Exercise aim:
Retype all of the data word for word, without pictures.

Available data:

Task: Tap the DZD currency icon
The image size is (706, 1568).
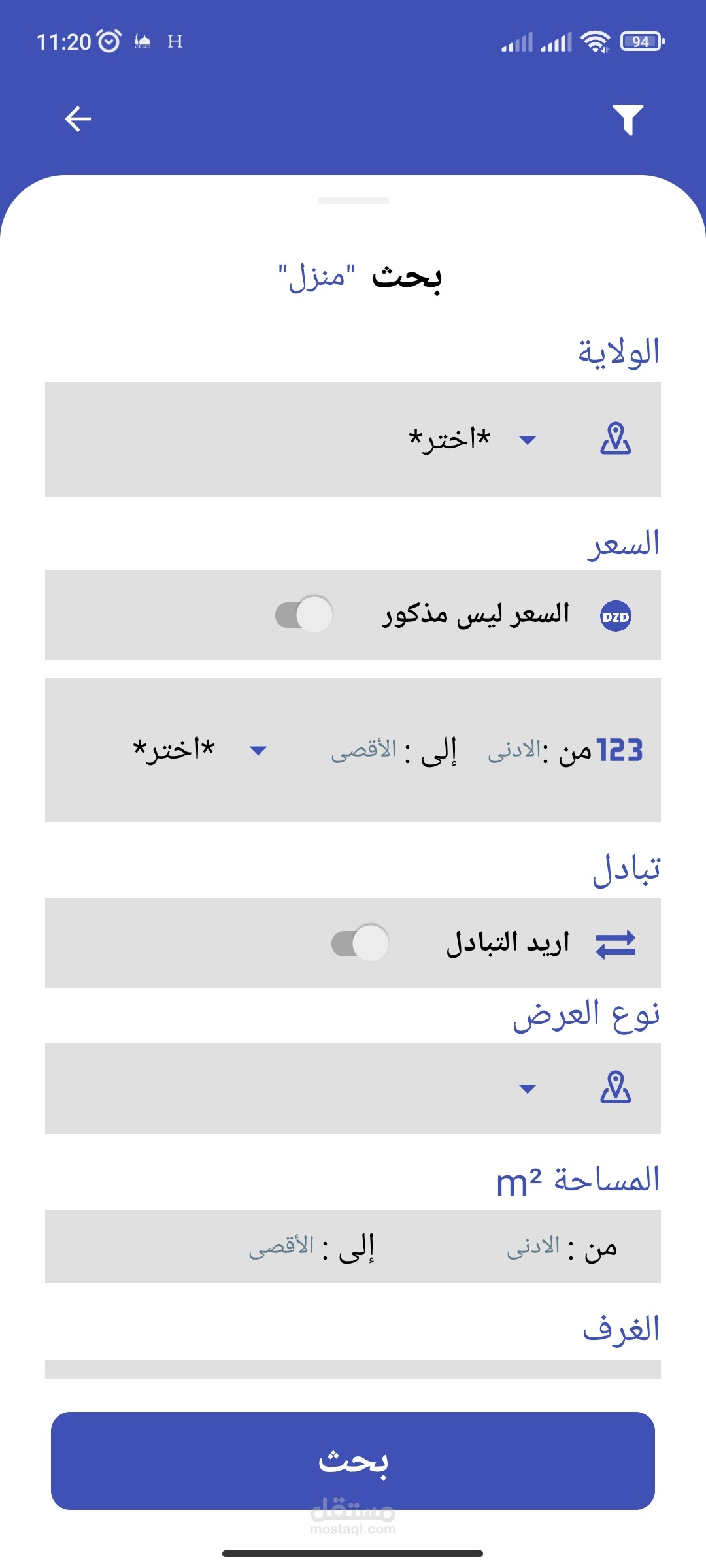Action: click(615, 616)
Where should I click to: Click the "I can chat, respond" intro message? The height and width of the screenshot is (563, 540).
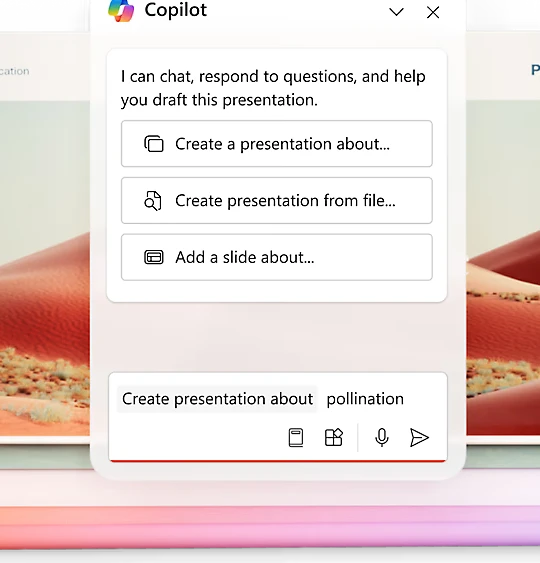point(273,88)
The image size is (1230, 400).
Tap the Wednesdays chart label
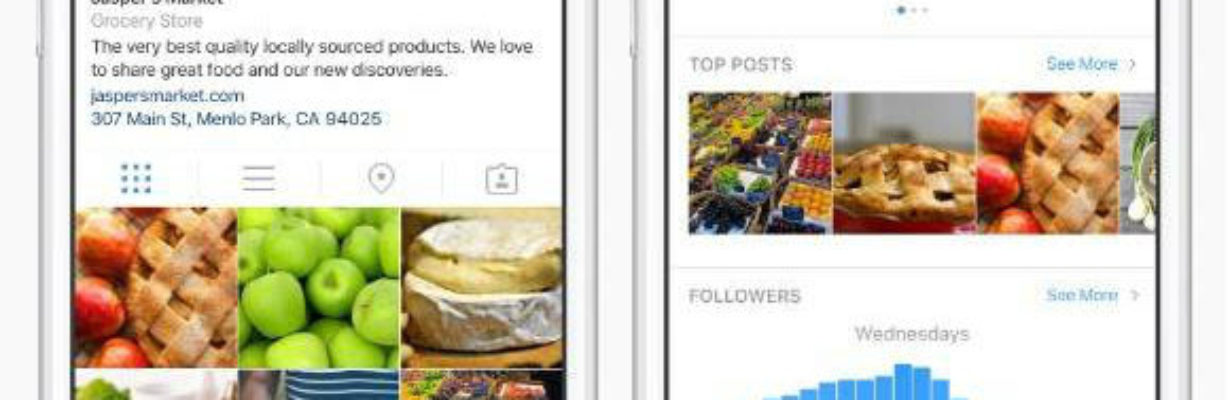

Solution:
Task: Tap the DZD currency icon
The image size is (706, 1568).
Action: click(615, 616)
Where should I click to: Click the "I can chat, respond" intro message? The height and width of the screenshot is (563, 540).
point(273,88)
The image size is (1230, 400).
Tap the Wednesdays chart label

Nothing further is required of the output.